It did not take long for some of the handling problems of the model 1879 Reichsrevolver to become apparent, and the result was a redesign to the model of 1883. These new guns retained the exact same lockwork was the 1879 pattern, but with a shorter barrel and redesigned frame and grip. The 1883 model revolver would serve as the German Empire’s standard sidearm until the adoption of the P08 Luger, and was used by officers and enlisted men alike – although officers would often buy nicer models on the commercial market, such as the double action example in this video. The two examples in this video are half of a lot containing no less than four model 1883 Reichsrevolvers over at Rock Island.
The double-action model is a great improvement, but still no ejector rod? The Colt Peacemaker had been around for years!
Double action models sometimes have ejectors very similar to the Colt 1873 SA. The sample in video has also two screws at right in front of cylinder for mounting of an optional ejector.
Not bad. With an ejector rod on a lanyard around your neck, I wouldn’t discount these as a service weapon.
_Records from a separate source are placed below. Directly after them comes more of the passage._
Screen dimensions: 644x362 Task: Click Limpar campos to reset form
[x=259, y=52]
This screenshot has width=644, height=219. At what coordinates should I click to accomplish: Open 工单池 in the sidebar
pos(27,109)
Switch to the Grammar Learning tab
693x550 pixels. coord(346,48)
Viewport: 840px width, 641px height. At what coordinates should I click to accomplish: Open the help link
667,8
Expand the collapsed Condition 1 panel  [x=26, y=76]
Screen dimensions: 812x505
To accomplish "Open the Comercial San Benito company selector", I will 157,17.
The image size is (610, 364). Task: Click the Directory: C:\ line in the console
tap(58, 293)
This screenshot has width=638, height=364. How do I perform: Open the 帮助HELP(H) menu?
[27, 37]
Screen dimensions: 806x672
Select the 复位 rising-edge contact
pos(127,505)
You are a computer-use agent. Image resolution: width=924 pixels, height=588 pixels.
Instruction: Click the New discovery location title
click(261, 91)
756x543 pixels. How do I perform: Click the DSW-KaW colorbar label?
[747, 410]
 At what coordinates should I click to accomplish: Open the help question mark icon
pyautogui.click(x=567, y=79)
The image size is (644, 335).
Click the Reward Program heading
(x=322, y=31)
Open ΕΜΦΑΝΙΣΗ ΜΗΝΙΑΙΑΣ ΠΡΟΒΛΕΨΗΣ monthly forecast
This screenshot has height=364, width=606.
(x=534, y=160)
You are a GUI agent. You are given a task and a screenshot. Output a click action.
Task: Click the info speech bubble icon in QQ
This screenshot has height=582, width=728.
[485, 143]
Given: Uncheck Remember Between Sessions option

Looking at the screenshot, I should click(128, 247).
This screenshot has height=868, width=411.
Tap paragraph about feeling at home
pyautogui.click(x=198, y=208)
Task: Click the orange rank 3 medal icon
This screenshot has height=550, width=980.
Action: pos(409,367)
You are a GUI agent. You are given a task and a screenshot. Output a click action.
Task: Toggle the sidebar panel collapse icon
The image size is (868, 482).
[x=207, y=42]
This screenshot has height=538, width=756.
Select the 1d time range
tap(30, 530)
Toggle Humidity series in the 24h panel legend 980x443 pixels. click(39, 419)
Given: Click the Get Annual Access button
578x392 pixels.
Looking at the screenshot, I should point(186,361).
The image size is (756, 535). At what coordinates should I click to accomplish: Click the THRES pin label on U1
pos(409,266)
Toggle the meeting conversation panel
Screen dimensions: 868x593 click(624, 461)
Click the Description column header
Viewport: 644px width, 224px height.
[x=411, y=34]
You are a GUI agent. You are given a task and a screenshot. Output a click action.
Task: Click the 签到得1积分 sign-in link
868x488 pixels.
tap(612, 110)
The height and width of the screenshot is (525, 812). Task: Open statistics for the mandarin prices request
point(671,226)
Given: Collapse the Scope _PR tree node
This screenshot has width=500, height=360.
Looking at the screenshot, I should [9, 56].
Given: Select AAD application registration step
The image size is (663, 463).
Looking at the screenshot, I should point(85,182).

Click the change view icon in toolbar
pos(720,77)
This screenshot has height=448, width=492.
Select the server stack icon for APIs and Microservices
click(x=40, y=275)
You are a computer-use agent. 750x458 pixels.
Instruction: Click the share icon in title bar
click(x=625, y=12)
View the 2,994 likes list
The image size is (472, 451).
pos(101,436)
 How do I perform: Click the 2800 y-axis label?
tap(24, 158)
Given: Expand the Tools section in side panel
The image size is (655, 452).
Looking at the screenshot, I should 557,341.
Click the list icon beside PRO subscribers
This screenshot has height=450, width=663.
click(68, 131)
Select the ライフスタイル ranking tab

Whoa, I thought the lanyard was supposed to go around your wrist so that you wouldn’t lose the revolver while on horseback and so enemies couldn’t steal your gun.
Actually, the lanyard was attached to your right-hand epaulet strap. Its purpose was that if you let go of the weapon, for whatever reason, it would end up hanging about even with your holster and not hit the ground. It comes in very handy if you suddenly need both hands for controlling a skittish horse, to name just one example.
As for weapon retention in a scrum, the SOP there is to stick the muzzle in the scrummer’s face and pull the trigger.
If you’re out of ammunition, hit him with it; that big two-and-a-half pound revolver makes a very effective “blunt instrument”.
A sharp, hard poke in the middle with the muzzle will take the wind out of somebody right on the spot, in most cases, and a typical downward “sap strike” to the head can easily result in a skull fracture and/or concussion. A muzzle-thrust or -swing impacting on the temple tends to be fatal.
No, close-quarters battle is not a game.
cheers
eon
Errr, no. I meant the EJECTOR ROD/STICK on a lanyard around your neck.
Oops. Sorry.
Fought in a lot of cavalry set-to’s astride a charger and with revolver on a lanyard have you? I mean you lecture Cherndog there like an avuncular old hussar, you do.
I have a soft spot for the M1883, especially the commercial D/A guns.
They’re so homely they’re cute.
It’s easy to imagine some Bavarian gendarme emptying his into Frankenstein’s monster to little effect.
I’ve long thought that the Creature’s “invulnerability” was over-estimated. Considering how Frankenstein created him, a bullet in the heart or brain should have killed him just as dead as it would anybody else. As usual, Hollywood mangled the story. Hammer got it closer to the original.
R.I.P Christopher Lee (27 May 1922- 7 June 2015)
cheers
eon
The monstrous cylinder lurches on yet, in the Ruger LCR series of double-action revolvers…
My wife’s late great-grandfather was issued one of these in WWI in his Bavarian artillery unit…
Why didn’t you review the pistol in the lot with ejector rod? Rather than the double action one you did look at.
People ( and governments full of people ) are slow to accept new ideas.
The Starr revolver company almost went bankrupt with their double action cap and ball revolver. When they introduced their second model, a single-action of similar design, sales picked up enough for the company to become successful.
I have seen a 1883, chambered for Italian 10.35mm. It took a while to figure out chambering, since 1879 model fitted .44 Russian w/o problems (and was quite accurate with it), and this one did not…
I vaguely recall a passage in ‘Slaughterhouse 5’ in which one of the ‘escaped’ (more like abandoned) prisoners in the ruins of Dresden is described as having armed himself with an ‘old cavalry revolver with bullets the size of a robin’s egg’, I think I’ve found the culprit.
I realize that this is very old, but on seeing how quickly one can remove the cylinder on this model (with just the spring-loaded pin), it struck me that the quickest reload method might have been to remove the cylinder, knock out the empty cartridges and reload before re-inserting the cylinder.